**Given instruction**. Rewrite the entries below, replacing every "icon" with "symbol" and leaving the rest unchanged.

____________________

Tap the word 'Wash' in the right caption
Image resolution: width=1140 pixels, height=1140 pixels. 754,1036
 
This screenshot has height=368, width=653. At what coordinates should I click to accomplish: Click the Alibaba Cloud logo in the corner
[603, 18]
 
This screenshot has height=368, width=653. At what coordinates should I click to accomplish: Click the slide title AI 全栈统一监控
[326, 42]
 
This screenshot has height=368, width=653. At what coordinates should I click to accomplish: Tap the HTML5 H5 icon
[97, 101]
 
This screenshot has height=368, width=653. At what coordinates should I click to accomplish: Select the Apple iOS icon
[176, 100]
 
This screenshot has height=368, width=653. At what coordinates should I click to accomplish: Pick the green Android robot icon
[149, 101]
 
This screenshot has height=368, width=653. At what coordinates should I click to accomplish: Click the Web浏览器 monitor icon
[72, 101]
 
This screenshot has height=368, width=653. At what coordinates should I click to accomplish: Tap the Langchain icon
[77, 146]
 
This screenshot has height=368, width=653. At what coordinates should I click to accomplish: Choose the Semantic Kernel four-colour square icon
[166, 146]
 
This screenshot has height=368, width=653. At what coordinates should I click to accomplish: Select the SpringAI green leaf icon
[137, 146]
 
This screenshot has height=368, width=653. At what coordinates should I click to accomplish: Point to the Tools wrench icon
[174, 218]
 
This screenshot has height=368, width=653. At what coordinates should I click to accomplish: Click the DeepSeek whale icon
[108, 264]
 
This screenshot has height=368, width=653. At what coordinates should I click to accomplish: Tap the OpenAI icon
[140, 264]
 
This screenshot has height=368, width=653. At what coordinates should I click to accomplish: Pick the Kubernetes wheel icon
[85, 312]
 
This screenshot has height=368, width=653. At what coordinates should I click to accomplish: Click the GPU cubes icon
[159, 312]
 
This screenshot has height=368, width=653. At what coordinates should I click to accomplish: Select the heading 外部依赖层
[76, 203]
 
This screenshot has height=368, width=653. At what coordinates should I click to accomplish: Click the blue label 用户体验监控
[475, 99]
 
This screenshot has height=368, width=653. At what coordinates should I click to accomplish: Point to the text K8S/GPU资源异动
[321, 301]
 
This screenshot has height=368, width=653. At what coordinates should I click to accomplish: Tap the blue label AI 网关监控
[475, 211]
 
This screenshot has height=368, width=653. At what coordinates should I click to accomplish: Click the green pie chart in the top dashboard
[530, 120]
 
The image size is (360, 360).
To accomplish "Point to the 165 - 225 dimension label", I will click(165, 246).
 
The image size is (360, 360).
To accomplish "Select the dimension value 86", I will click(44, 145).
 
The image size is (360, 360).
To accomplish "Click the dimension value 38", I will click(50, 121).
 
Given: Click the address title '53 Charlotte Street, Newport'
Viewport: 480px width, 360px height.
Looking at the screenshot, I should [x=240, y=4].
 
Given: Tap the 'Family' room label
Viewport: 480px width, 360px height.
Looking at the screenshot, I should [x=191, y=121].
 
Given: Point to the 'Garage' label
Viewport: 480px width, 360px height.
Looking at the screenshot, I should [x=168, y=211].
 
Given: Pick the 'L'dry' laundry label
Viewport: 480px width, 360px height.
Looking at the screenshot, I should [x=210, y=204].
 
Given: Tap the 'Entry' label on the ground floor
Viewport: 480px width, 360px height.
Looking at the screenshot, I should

____________________

**Written reply**.
Tap the word 'Wash' in the right caption
Image resolution: width=1140 pixels, height=1140 pixels. 754,1036
 
This screenshot has height=368, width=653. At what coordinates should I click to accomplish: Click the Alibaba Cloud logo in the corner
[603, 18]
 
This screenshot has height=368, width=653. At what coordinates should I click to accomplish: Click the slide title AI 全栈统一监控
[326, 42]
 
This screenshot has height=368, width=653. At what coordinates should I click to accomplish: Tap the HTML5 H5 symbol
[97, 101]
 
This screenshot has height=368, width=653. At what coordinates should I click to accomplish: Select the Apple iOS symbol
[176, 100]
 
This screenshot has height=368, width=653. At what coordinates should I click to accomplish: Pick the green Android robot symbol
[149, 101]
 
This screenshot has height=368, width=653. At what coordinates should I click to accomplish: Click the Web浏览器 monitor symbol
[72, 101]
 
This screenshot has height=368, width=653. At what coordinates should I click to accomplish: Tap the Langchain symbol
[77, 146]
 
This screenshot has height=368, width=653. At what coordinates should I click to accomplish: Choose the Semantic Kernel four-colour square symbol
[166, 146]
 
This screenshot has height=368, width=653. At what coordinates should I click to accomplish: Select the SpringAI green leaf symbol
[137, 146]
 
This screenshot has height=368, width=653. At what coordinates should I click to accomplish: Point to the Tools wrench symbol
[174, 218]
 
This screenshot has height=368, width=653. At what coordinates should I click to accomplish: Click the DeepSeek whale symbol
[108, 264]
 
This screenshot has height=368, width=653. At what coordinates should I click to accomplish: Tap the OpenAI symbol
[140, 264]
 
This screenshot has height=368, width=653. At what coordinates should I click to accomplish: Pick the Kubernetes wheel symbol
[85, 312]
 
This screenshot has height=368, width=653. At what coordinates should I click to accomplish: Click the GPU cubes symbol
[159, 312]
 
This screenshot has height=368, width=653. At what coordinates should I click to accomplish: Select the heading 外部依赖层
[76, 203]
 
This screenshot has height=368, width=653. At what coordinates should I click to accomplish: Click the blue label 用户体验监控
[475, 99]
 
This screenshot has height=368, width=653. At what coordinates should I click to accomplish: Point to the text K8S/GPU资源异动
[321, 301]
 
This screenshot has height=368, width=653. At what coordinates should I click to accomplish: Tap the blue label AI 网关监控
[475, 211]
 
This screenshot has height=368, width=653. At what coordinates should I click to accomplish: Click the green pie chart in the top dashboard
[530, 120]
 
The image size is (360, 360).
To accomplish "Point to the 165 - 225 dimension label", I will click(165, 246).
 
The image size is (360, 360).
To accomplish "Select the dimension value 86", I will click(44, 145).
 
The image size is (360, 360).
To accomplish "Click the dimension value 38", I will click(50, 121).
 
Given: Click the address title '53 Charlotte Street, Newport'
Viewport: 480px width, 360px height.
Looking at the screenshot, I should [x=240, y=4].
 
Given: Tap the 'Family' room label
Viewport: 480px width, 360px height.
Looking at the screenshot, I should [x=191, y=121].
 
Given: Point to the 'Garage' label
Viewport: 480px width, 360px height.
Looking at the screenshot, I should [x=168, y=211].
 
Given: Pick the 'L'dry' laundry label
Viewport: 480px width, 360px height.
Looking at the screenshot, I should [x=210, y=204].
 
Given: Tap the 'Entry' label on the ground floor
Viewport: 480px width, 360px height.
Looking at the screenshot, I should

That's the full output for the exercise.